Nous l’eussions laissé assurément exposer de sa main, à nos lecteurs, les curieux incidens de la journée du 29 mai 1712, pendant laquelle il plaida longuement et à diverses reprises, soit devant la princesse des Ursins, soit devant Philippe et la reine, la grande cause que lui avait confiée Louis XIV, s’il ne nous avait paru qu’en reproduisant ici tout entière la dépêche de vingt-cinq pages[1] qui en rend compte au roi, nous dépasserions les limites de cette étude, et qu’il fallait, par conséquent, nous contenter d’une simple et fidèle analyse. Mais nous permettrons à Bonnac de parler, lui-même, toutes les fois qu’il pourra le faire sans allonger démesurément notre récit.

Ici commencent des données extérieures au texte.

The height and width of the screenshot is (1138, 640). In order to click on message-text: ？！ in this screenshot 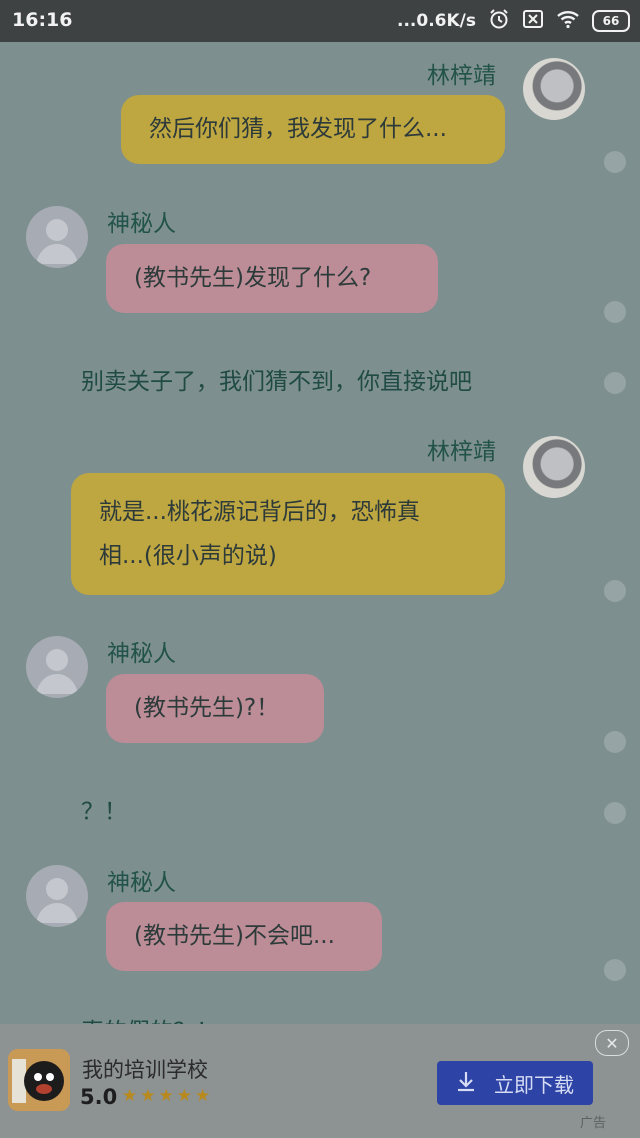, I will do `click(104, 812)`.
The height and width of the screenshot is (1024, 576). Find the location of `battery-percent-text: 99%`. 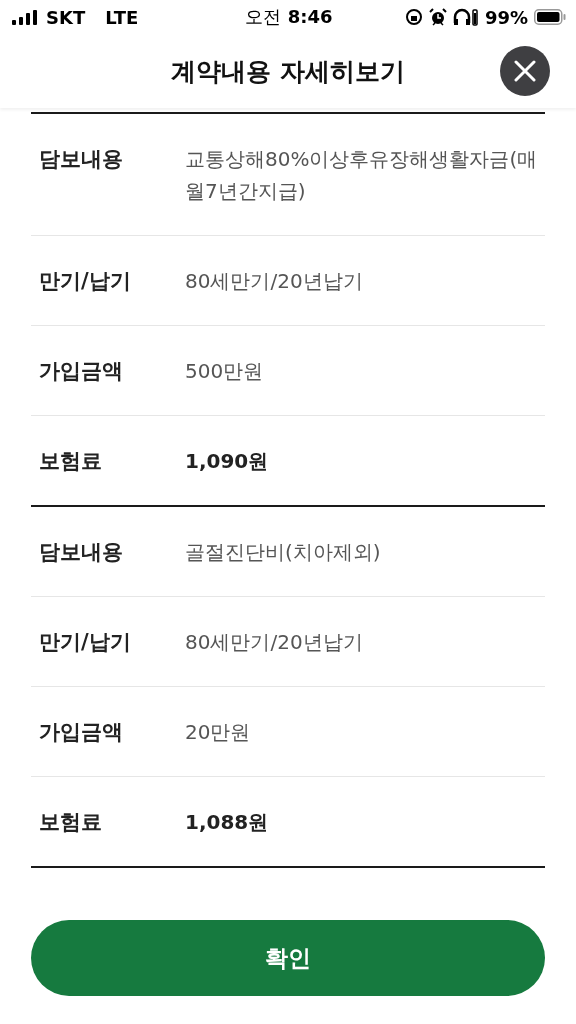

battery-percent-text: 99% is located at coordinates (506, 17).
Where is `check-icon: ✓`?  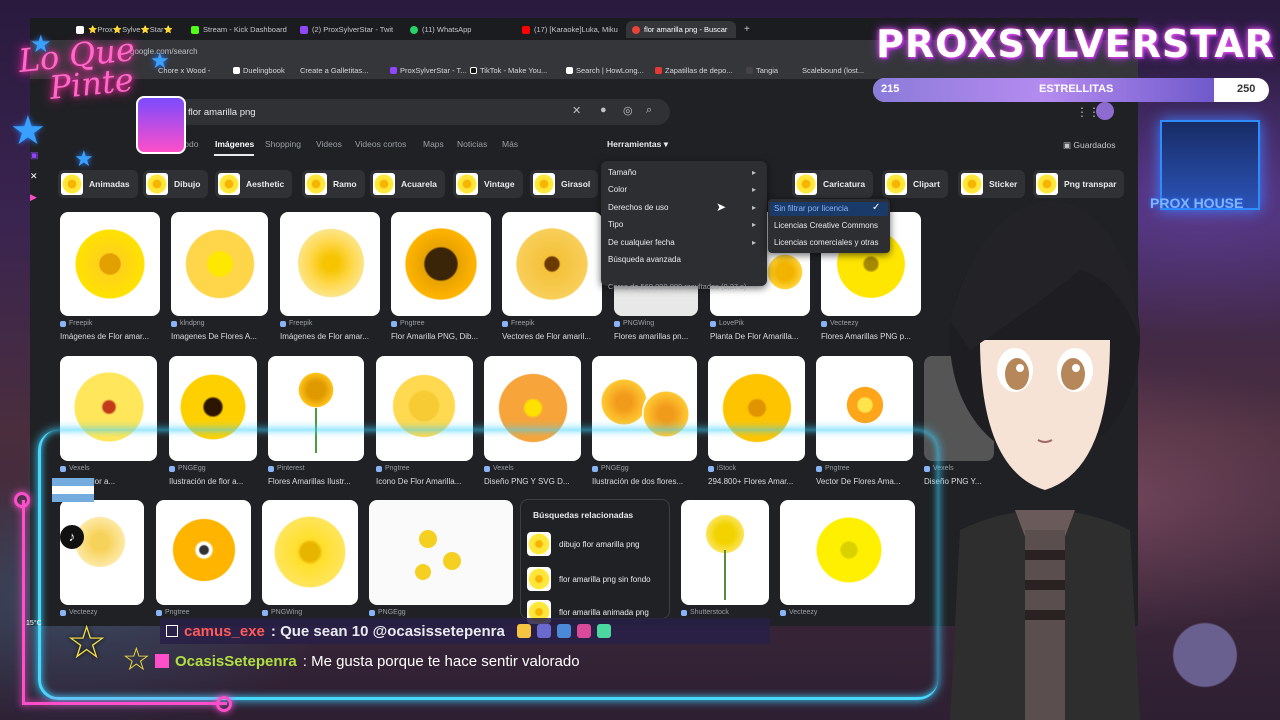
check-icon: ✓ is located at coordinates (876, 208).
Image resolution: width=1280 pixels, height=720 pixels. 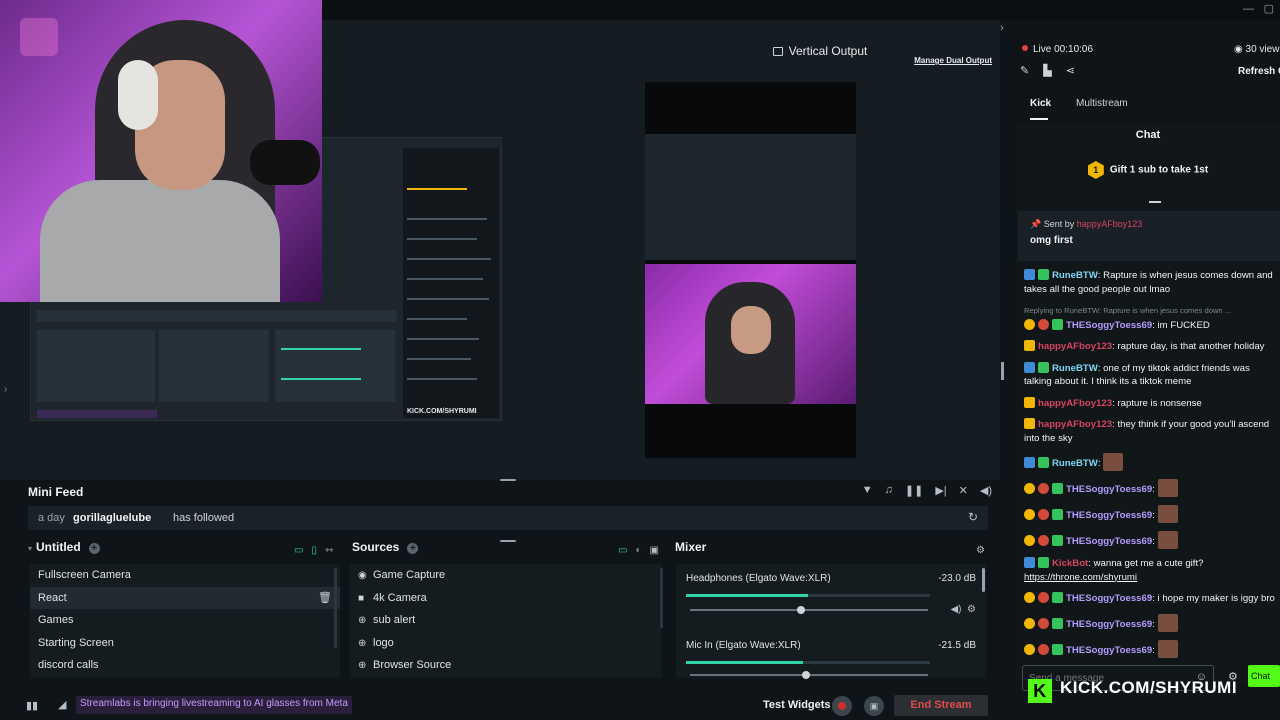 What do you see at coordinates (622, 550) in the screenshot?
I see `dual-output-icon: ▭` at bounding box center [622, 550].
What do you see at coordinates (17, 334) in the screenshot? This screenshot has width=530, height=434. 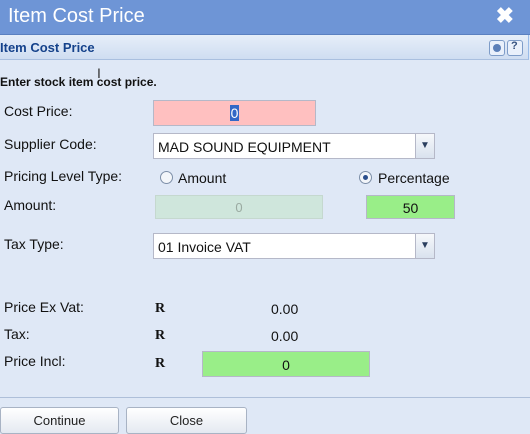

C’est par Mme des Ursins que Bonnac commence, le 29 mai, aux premières heures du jour, les grandes manœuvres de la périlleuse journée dont l’issue, quelle qu’elle puisse être, doit avoir de si graves conséquences pour l’Europe et pour les Bourbons. Si la camarera-mayor peut être gagnée aux désirs de Louis XIV, la forteresse sera bientôt conquise, puisqu’elle en a la clé dans sa poche. Après lui avoir exposé ces désirs, il lui exprime en termes convaincus a la confiance que Sa Majesté prenait en son zèle pour son service. » Pendant qu’elle répond à cette chaleureuse invite par quelques banales assurances de dévoûment et de respect, la porte de la salle où délibère en ce moment le conseil, sous la présidence de Philippe, vient à s’ouvrir. Le jeune roi paraît inopinément. Il reçoit, des mains du ministre de France, la lettre qui contenait les affectueux avis de son aïeul, lui exprime le regret de ne pouvoir lui parler en ce moment et lui promet de l’accueillir à quatre heures du soir. Cette première audience dure à peine une demi-heure. Après avoir écouté, sans interrompre, les développemens par lesquels le ministre commente la dépêche royale : « L’affaire est d’une grande importance, dit Philippe, et demande une mûre

  1. Cette dépêche était entièrement chiffrée, comme toutes celles dont nous citons « tes extraits dans cette étude.